Entre las grandes incógnitas de la humanidad una es la del furor veraniego. No es fácil responder qué mueve tanta pasión estival entre el común de los mortales y menos todavía ese afán por ocupar la primera línea de playa. El mes de agosto sólo pueden disfrutarlo las personas aparentemente normales. Como cada verano realicé un trabajo de campo en Cullera, toda una heroicidad por mi parte, alguien que añora el silencio, la quietud y detesta el bullicio. Puesto que la universidad no publica mis investigaciones –lógico tratándose de una mercancía barata del capitalismo– apuntaré aquí algunas conclusiones provisionales e imperfectas.

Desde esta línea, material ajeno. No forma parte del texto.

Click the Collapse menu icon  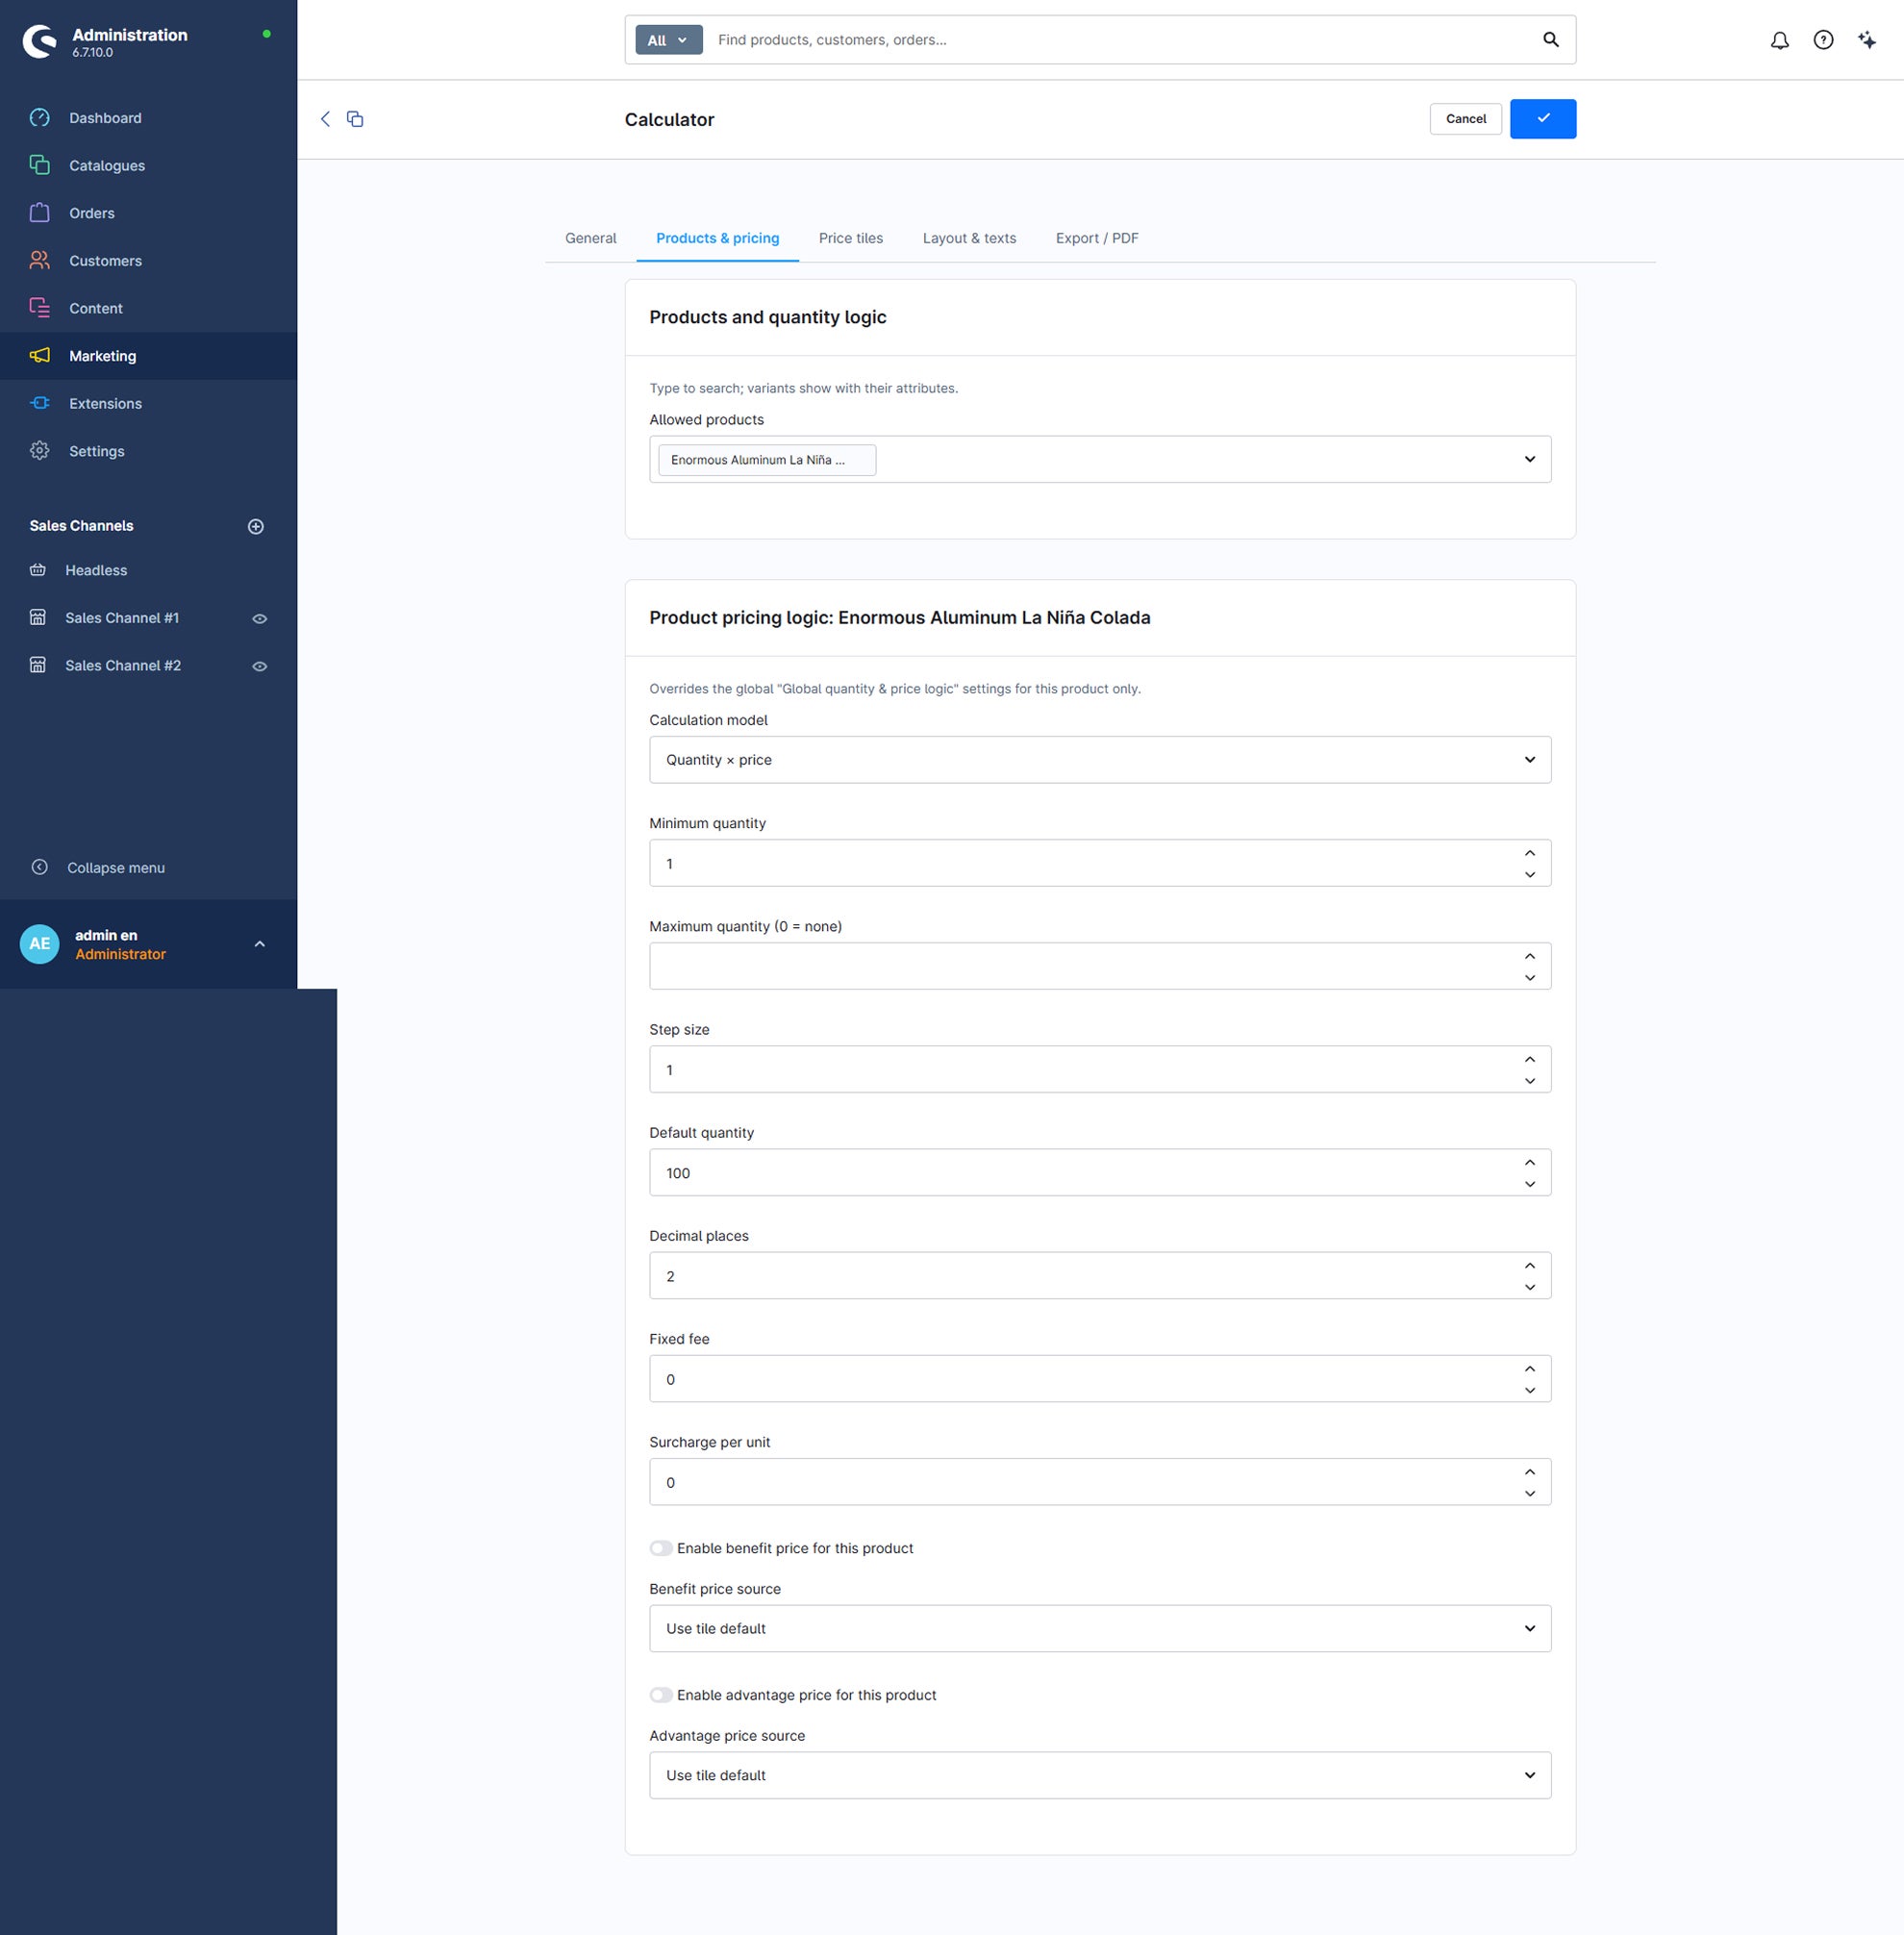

La gente se afana en plantar su sombrilla a las ocho de la mañana, hora establecida por el consistorio y a partir de la cual familias enteras –ruidosas y con criaturas, todo un drama– ocupan la orilla del mar durante una larga jornada. A diario y sin control de drogas o alcoholemia a la vista. La sombrilla la clavan señores de avanzada edad que expresan con gesto corporal una suerte de orgullo patrio, entiendo que satisfechos por la hazaña que supone reservar para su prole esa parcelita. A buen seguro que estos tipos no realizan ningún otro trabajo el resto del día, de ahí, por tanto, su enorme satisfacción y complacencia. Sentirse útil rejuvenece y la existencia de estos pobres desgraciados cobra sentido con ese gesto de reconocimiento familiar. Puede que el domingo hagan el enorme esfuerzo de cocinar la paella como broche de oro a una semana de éxitos o fracasos, según se mire. De hecho, si algo sugiere la playa es un espíritu democrático de incalculable valor. Hacinado entre las sombrillas resulta difícil distinguir al catedrático de ética del indocto. El bañador no entiende de clases sociales. Poco importa si el señor pegado a tu toalla es millonario o pobretón pues la estética playera carece de miramiento. El joven atlético y guapo que pasea delante tuya no tiene donde caerse muerto aunque desprende una dignidad estética inalcanzable para la mayoría de adefesios embadurnados de crema protectora. El espejo del mar es implacable y ahí no luces tu coche de lujo u otros ornamentos.

A sabiendas de que la playa es un espacio cruel y hostil henchido de sudor, olores, niños y ruido, ¿qué justifica su masificación? Puede que el agotamiento. Habida cuenta de la explotación laboral que sufrimos todas y todos, el trabajo precario, la tiranía burocrática, alquileres abusivos, hipotecas asfixiantes, falta de tiempo de calidad, ausencia de relaciones humanas cálidas y serenas, guerras, discusiones, envidias, rencores, divorcios y tantísima basura que nos habita a diario, la única salida posible a tanta ruindad es huir a lugares que faciliten el no-pensar. La cosa es no-pensar, no-vivir y no-transformar. Ante el dilema veranear o revolución, siempre la inacción. Así que uno entiende –entender es un decir– que la obsesión veraniega se fundamenta en que vivir es cansado. Conste en acta.